Last week, Russia commemorated the 74th anniversary for the victory over Nazi Germany. The human sufferings of the Soviet Union inhabitants through the four long war years are hardly fathomable.

An estimated 27 million Soviet Union citizens died from war,  hunger and sufferings. Every Russian family has its history.

“In eternal memory of the fallen” says the inscription on the stone. Maria Kiselyova (86) lost both her mother and her father when the war broke out in the Soviet Union in 1941. 9 May is a day to commemorate the enormous sufferings inflicted on the civilian population through four years of war. (Photo: Amund Trellevik)

Maria Kiselyova was just a little girl when she lost both her parents. Her mother was a housewife, at home with three children, while their father was sent to the front.

- I am a pre-war child and remember the war very well. The three of us were left on our own, abandoned. My mother died, I remember her well. My father died too, though I do not have strong memories of him. Every day I look at his photo at home, Kiselyova says.

Kiselyova originally comes from a village near Voronezh, south of Moscow. The town was taken by German forces in the summer of 1942, and the Red Army took the areas back in the winter of 1943.

She remembers the war conditions well, and remembers the sufferings it inflicted on the civilian population.

- Every Russian family has lost someone.
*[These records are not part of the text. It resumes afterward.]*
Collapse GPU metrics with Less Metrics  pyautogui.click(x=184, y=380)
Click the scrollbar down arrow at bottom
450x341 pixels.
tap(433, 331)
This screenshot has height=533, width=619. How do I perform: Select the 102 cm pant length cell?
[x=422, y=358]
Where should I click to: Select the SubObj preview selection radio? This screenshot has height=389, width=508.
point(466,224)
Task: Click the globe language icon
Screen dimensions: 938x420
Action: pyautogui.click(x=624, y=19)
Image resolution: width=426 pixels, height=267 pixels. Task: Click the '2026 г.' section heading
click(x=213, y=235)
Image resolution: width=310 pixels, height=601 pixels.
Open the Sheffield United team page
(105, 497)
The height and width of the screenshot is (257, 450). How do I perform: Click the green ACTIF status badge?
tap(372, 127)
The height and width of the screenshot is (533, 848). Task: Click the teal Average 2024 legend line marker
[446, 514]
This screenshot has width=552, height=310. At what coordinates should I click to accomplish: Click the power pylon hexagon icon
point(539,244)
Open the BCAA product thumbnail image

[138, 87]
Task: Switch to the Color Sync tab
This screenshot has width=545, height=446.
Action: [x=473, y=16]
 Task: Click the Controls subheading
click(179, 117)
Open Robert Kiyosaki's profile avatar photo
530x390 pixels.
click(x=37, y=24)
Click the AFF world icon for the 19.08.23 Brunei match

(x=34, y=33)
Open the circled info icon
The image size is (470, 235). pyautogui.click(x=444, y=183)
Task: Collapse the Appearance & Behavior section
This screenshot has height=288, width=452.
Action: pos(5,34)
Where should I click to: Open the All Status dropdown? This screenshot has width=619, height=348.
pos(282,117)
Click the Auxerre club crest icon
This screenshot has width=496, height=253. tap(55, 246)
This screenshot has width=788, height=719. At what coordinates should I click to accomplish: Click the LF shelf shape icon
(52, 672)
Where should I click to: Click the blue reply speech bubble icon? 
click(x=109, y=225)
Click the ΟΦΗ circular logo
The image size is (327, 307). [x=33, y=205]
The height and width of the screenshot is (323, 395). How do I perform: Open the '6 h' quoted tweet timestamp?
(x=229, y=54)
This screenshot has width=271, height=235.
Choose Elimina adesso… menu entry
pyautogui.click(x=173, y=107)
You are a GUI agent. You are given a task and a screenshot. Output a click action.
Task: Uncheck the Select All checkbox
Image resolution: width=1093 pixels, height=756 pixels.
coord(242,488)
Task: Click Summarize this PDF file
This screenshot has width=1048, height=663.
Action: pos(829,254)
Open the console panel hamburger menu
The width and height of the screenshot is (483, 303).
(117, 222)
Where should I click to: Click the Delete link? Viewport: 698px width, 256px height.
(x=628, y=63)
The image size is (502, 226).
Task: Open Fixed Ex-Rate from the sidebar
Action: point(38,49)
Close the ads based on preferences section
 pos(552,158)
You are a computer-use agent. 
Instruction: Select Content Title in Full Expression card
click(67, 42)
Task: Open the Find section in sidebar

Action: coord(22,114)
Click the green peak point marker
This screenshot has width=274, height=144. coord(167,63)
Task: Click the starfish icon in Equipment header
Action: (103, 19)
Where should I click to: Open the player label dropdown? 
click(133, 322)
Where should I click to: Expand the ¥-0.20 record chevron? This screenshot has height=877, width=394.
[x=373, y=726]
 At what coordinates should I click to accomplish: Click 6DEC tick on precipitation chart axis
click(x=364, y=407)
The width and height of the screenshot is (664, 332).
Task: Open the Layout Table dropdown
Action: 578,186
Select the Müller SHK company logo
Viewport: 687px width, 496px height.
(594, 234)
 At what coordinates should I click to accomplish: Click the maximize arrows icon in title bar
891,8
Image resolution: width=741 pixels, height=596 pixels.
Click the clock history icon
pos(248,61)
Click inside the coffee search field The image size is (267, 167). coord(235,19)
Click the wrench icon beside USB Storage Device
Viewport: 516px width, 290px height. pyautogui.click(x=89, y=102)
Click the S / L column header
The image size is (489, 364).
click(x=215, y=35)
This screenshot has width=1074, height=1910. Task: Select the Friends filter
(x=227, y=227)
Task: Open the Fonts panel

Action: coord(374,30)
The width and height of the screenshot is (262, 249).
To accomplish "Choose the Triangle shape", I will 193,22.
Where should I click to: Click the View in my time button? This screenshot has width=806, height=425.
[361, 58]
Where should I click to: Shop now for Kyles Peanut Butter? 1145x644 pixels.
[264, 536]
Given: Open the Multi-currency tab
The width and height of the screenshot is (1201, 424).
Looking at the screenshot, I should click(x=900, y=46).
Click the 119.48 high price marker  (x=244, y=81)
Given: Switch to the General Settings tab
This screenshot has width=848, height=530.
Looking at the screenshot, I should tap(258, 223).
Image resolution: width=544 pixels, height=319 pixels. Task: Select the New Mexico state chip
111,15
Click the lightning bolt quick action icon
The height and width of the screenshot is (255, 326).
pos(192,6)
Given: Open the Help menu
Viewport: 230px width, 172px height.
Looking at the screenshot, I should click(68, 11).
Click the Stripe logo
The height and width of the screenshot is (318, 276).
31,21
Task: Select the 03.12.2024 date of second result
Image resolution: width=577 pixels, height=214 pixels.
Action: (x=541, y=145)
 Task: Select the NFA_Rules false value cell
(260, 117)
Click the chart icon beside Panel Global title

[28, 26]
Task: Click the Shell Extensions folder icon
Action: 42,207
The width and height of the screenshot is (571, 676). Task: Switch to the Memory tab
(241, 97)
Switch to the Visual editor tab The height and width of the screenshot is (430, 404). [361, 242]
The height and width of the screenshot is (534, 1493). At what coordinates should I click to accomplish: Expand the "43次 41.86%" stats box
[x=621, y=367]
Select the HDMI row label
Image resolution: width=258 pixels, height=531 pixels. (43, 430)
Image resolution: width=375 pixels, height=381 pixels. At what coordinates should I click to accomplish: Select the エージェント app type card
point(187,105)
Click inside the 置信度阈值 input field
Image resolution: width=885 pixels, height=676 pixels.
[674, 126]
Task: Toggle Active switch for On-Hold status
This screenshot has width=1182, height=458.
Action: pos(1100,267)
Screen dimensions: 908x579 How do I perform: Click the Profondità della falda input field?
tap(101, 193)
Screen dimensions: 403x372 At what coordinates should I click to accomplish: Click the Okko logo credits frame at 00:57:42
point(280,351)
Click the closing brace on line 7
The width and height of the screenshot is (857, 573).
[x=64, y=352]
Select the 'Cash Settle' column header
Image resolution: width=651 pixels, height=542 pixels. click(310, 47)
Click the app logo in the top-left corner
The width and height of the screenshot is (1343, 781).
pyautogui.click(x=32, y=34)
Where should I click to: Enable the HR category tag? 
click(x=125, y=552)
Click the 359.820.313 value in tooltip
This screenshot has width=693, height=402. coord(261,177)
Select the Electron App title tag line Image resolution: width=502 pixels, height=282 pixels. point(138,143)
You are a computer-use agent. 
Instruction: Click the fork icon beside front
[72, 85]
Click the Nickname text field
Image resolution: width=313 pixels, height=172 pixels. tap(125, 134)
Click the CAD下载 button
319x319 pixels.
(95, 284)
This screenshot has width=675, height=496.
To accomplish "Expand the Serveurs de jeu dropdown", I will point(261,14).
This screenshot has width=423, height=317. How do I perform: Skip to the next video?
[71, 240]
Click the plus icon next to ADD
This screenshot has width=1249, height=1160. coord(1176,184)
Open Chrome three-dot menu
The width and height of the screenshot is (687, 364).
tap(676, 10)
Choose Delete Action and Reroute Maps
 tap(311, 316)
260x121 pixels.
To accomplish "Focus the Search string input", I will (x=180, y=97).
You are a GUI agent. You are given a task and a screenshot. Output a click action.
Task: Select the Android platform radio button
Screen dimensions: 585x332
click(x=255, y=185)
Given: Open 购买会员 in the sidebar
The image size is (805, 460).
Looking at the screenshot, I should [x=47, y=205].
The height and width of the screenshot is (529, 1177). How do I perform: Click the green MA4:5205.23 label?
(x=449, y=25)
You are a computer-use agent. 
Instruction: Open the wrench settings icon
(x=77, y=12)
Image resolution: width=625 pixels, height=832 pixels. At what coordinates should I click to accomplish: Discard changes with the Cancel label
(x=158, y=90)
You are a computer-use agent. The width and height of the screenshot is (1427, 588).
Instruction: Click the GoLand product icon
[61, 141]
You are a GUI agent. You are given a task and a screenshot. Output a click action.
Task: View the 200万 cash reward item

There were so many orphaned children. Families with eight or nine children were common at the time. We will never forget this, of course, in particular the starvation. This was our childhood, says Kiselyova.

“They liberated Pechenga” reads the poster on the wall of the veteran’s club in Pechenga. When Russia celebrates the 9th of May, tables are set with large amounts of food and drinks. (Photo: Amund Trellevik)

Veterans’ club in Nikel

Preparations before the 9 May event is in full swing at the Veterans’ Club in Nikel. A high number of salads, cakes and pirogues will be on the table when the war veterans once again convene to mark the victory day event.

Aleksey Kashtanov’s (90) strongest memory from the war is the outbreak itself. He was then living with his family in the town of Vologda, north of Moscow.

- I had five brothers and one sister when the war broke out. My father was sent to the front. The  following year, in 1942, my oldest brother Pavel was also sent to the front. My sister enlisted as a nurse. I was only 12, but started working at the kolkhoz, the collective farm, Kashtanov says.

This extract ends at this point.